_WHAT IS NEEDED_. Only the lines from the one containing "Identify the click" through the end of the data belong in the answer; reproduce them exactly.

[[ DATA IN THIS EXERCISE open ]]

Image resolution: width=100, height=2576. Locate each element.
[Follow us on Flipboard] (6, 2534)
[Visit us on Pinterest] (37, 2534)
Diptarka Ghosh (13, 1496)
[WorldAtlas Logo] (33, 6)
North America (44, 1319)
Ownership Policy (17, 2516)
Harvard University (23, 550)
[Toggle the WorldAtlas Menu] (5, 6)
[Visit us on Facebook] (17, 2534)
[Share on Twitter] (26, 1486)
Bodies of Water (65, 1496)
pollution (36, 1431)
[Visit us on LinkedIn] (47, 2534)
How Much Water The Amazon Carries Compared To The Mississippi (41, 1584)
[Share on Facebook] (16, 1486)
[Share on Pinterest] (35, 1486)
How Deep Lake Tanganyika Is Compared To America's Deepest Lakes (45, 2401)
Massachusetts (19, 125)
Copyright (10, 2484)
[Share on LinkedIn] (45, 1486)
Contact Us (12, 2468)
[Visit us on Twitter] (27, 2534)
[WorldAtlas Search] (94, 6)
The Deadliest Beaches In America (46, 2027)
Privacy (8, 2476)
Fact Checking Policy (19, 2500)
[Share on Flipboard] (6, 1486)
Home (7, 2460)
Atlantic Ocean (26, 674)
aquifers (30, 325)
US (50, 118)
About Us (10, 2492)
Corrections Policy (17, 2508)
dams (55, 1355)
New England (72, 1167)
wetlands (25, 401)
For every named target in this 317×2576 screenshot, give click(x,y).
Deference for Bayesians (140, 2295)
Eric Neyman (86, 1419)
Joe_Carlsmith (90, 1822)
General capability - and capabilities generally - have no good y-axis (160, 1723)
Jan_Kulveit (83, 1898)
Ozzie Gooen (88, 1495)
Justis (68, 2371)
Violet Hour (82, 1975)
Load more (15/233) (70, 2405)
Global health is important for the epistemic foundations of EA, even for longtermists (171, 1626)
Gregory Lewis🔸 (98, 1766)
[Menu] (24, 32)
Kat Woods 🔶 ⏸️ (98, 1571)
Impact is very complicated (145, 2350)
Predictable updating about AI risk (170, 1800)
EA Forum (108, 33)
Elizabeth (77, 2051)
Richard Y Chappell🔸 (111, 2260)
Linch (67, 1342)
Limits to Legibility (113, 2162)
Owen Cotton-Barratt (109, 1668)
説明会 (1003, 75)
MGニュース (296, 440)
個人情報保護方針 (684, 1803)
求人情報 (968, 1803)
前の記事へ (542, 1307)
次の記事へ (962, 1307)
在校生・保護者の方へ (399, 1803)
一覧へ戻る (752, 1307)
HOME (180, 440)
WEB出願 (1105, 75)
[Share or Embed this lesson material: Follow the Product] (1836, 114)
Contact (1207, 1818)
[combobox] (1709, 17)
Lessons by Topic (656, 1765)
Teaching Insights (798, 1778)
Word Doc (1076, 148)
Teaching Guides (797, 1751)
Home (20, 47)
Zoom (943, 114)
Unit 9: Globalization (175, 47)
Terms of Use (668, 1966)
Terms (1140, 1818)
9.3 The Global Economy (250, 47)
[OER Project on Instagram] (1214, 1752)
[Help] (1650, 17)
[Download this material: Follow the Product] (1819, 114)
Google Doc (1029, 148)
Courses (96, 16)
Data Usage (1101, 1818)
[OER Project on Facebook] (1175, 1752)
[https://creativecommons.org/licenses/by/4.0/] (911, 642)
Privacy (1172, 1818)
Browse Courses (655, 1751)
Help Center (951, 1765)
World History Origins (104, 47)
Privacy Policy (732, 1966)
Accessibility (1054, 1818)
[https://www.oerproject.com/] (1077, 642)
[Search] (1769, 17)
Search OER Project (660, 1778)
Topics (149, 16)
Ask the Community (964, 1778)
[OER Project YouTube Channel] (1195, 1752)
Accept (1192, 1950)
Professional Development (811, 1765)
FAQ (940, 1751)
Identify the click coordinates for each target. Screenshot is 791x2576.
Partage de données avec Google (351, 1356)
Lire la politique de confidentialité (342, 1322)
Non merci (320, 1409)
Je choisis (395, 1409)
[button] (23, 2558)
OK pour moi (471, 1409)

[[ DATA IN THIS EXERCISE closed ]]

_SOLUTION FOR THIS TASK_.
Identify the click coordinates for each target. Screenshot is 791x2576.
Partage de données avec Google (351, 1356)
Lire la politique de confidentialité (342, 1322)
Non merci (320, 1409)
Je choisis (395, 1409)
[button] (23, 2558)
OK pour moi (471, 1409)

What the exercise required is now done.